Throughout the night I was told lots of drunken tales. I frequently thought to myself “wow, I’ve never done THAT.” I thought to myself that I was probably a “better drinker” than the majority of the people at the party. I still think that’s true. I hated them for a minute, being able to be happy with their drunken life.
I ended up having a great night. I really let loose, and acted as ridiculously and without inhibitions as I would when I’m drunk. But only the positive ways. I stayed at the party until the end. I got into bed with my cake at 5am. I didn’t feel relief like I had before. The cake was good though.

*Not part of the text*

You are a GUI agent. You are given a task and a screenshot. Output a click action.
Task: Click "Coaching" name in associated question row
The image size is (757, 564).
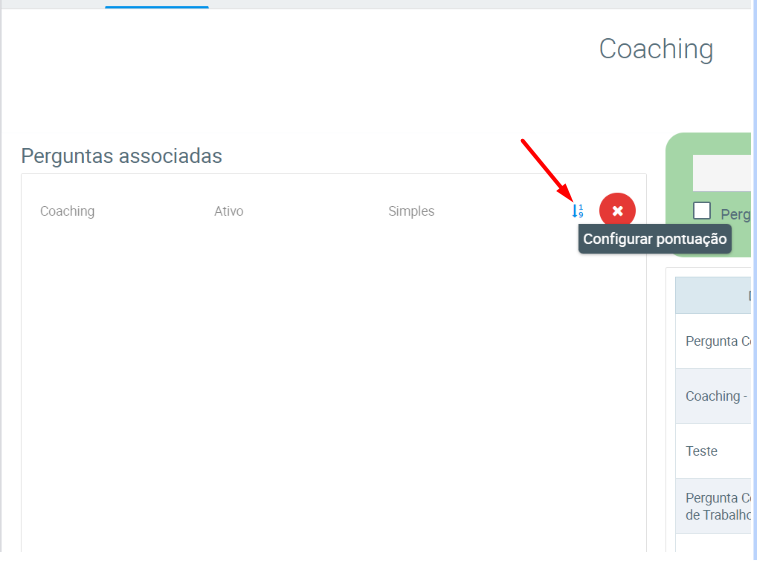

I woke up today relieved to be hangover free. I am going out tonight again, to a bar. I am going out more often than I ever was when I was still drinking. I want to go out a lot, because I have the energy to, and I want to socialise more. It may appear that I am putting myself in ‘triggery’ situations. I think I would feel worse if I was avoiding my social life. I’m throwing myself into it now. My social life is great. But I feel like I’m wavering a bit. I feel fed up. I have to remind myself that I actually can have a brilliant time sober. I was told that I was ‘the best fun’ last night. That’s a pretty awesome compliment. Not drinking definitely suits me.
So why am I a bit scared?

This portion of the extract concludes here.